Rodgers también recibió una llamada de la asistente del subdirector, Karen Wong, que dirigía Op-Center las noches del fin de semana.

—General —le había dicho—, tengo entendido que le han convocado a una reunión.

—Sí, es cierto.

—Entonces, hay cierta información que debería llevar con usted. En cuanto Lynne Dominick, de criptología, se enteró de la explosión, le echó otra mirada a ese pedido de roscas transoceánico. La hora y la situación del receptor parecen coincidir.

—¿Qué ha descubierto?

—Saber el resultado le ha permitido trabajar inductivamente —explicó Wong—, aunque mucho más rápido, parece que concuerda. Suponiendo que la última rosca representa el túnel, ha creado un mapa. El resto del pedido parecen ser puntos de Manhattan, por ejemplo, lugares donde entregar componentes de la bomba.

«Entonces haremos frente a los rusos», pensó con inquietud. Y si estaban detrás de esto, no se consideraría terrorismo, se consideraría un acto de guerra.

—Dile a Lynne que ha hecho un gran trabajo —puntualizó Rodgers—. Graba sus averiguaciones y envíalas por fax de seguridad al Despacho Oval.

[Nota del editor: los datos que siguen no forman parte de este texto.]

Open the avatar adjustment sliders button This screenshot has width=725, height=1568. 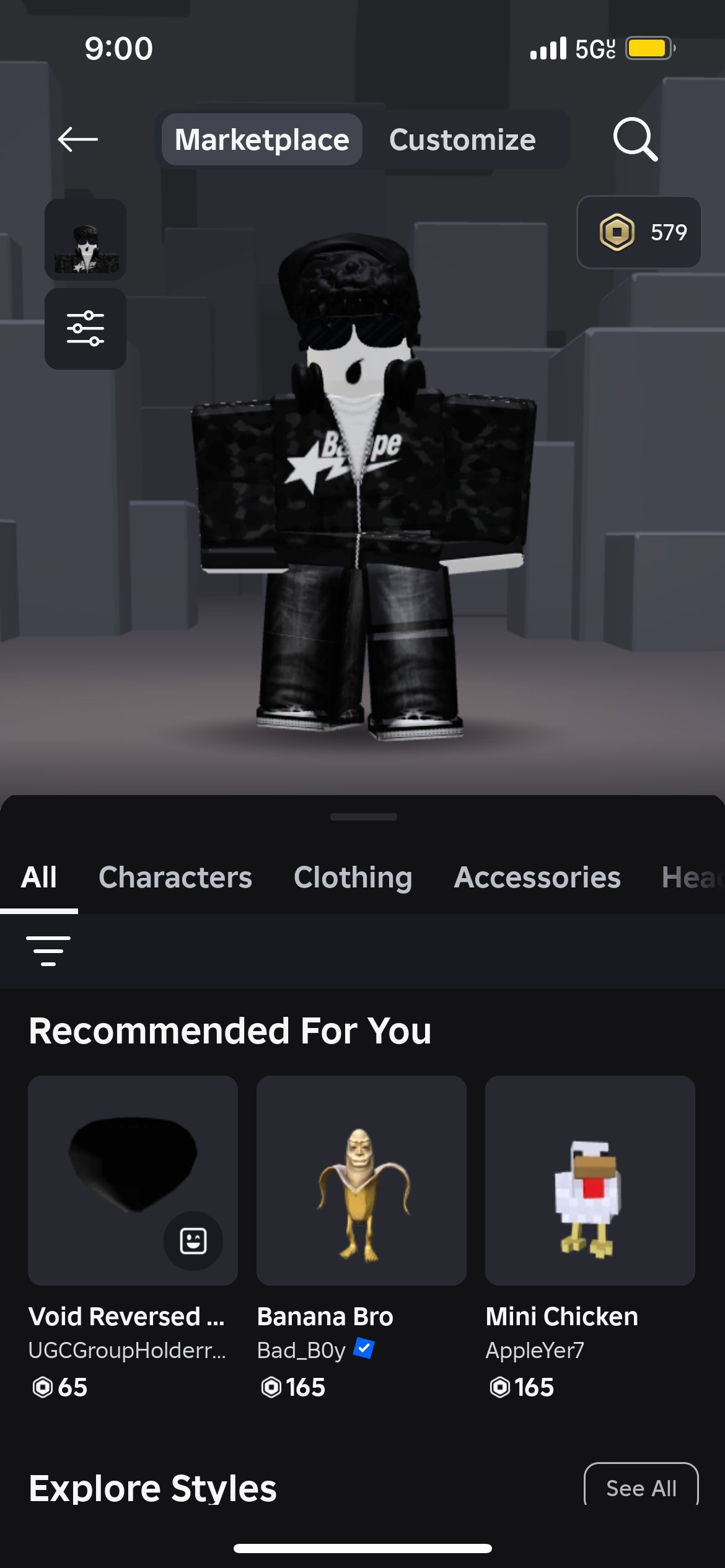tap(86, 329)
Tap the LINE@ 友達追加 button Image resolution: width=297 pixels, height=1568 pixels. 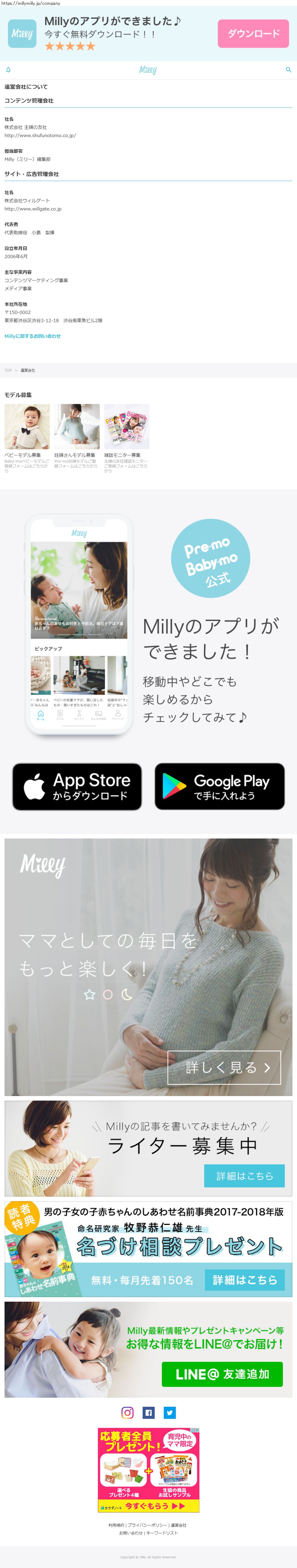coord(222,1374)
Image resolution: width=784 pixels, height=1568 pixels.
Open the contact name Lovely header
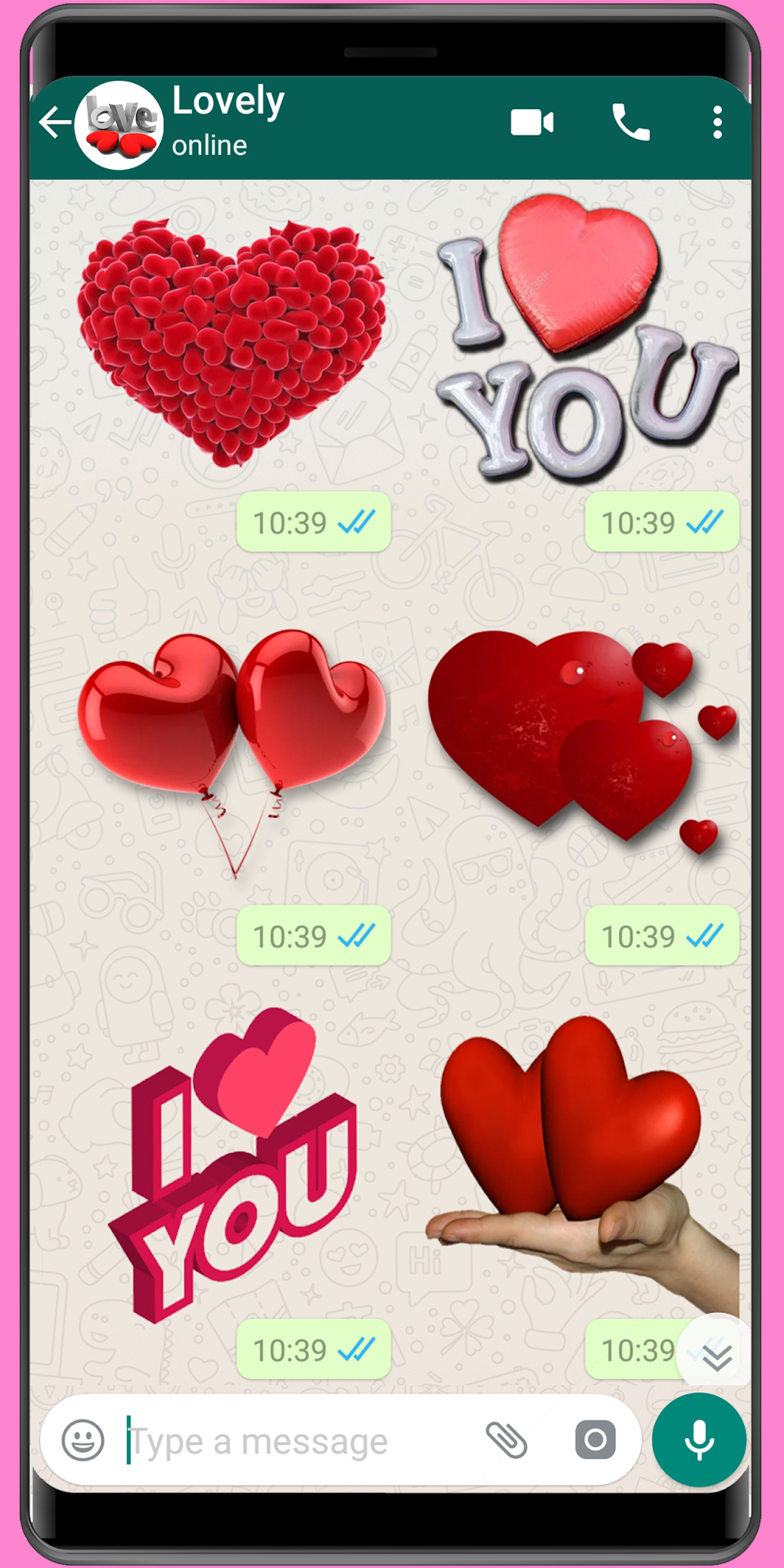(x=227, y=100)
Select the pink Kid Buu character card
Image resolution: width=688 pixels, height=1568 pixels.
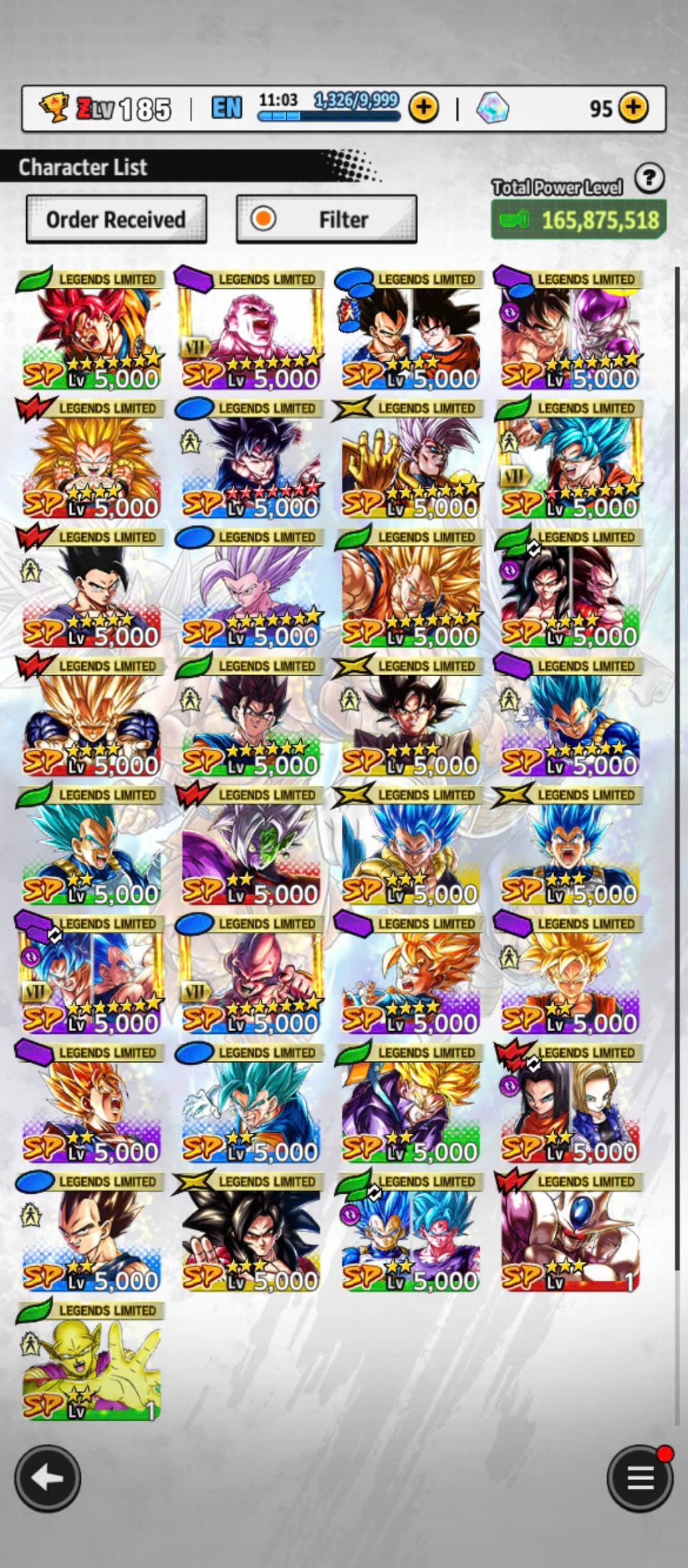(x=250, y=976)
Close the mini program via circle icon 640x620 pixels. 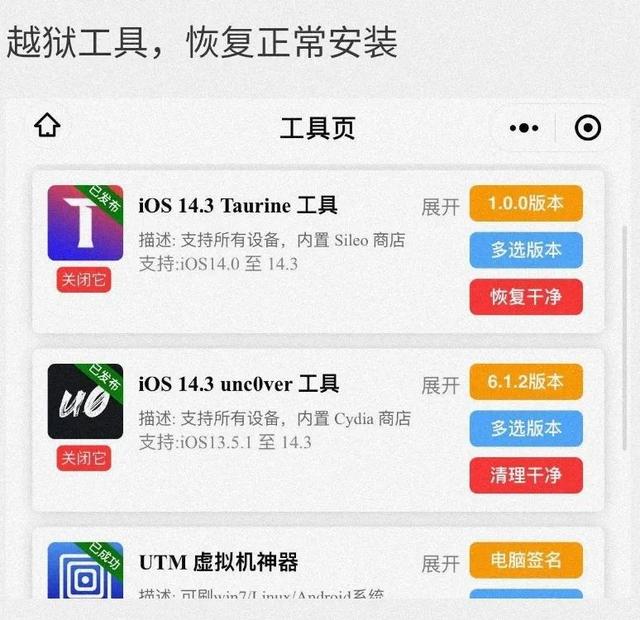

—Muy bien. Hay algo más, algo que ha sucedido en San Petersburgo. Acabamos de enteramos de que el comandante Harry Hubbard, del DI6 de Londres, ha perdido a dos hombres allí. El primero fue ayer por la tarde, un veterano llamado Keith FieldsHutton. Se encontraba fuera del museo del Ermitage, junto al Neva, y sufrió, según el informe de los rusos, un ataque al corazón.

—Un eufemismo para decir «lo hemos matado nosotros» —comentó Rodgers—. ¿Estaba inspeccionando el estudio?

—Sí —confirmó Wong—. Pero no llegó a enviar ni un solo informe. En cuanto lo descubrieron, lo liquidaron.

—Gracias. ¿Está Paul al corriente?

—Sí. Llamó al oír lo de la explosión. Quiere hablar con usted después de la reunión.

—Yo le llamaré —manifestó Rodgers al llegar hasta el centinela de la puerta que conducía al serpenteante camino de la Casa Blanca.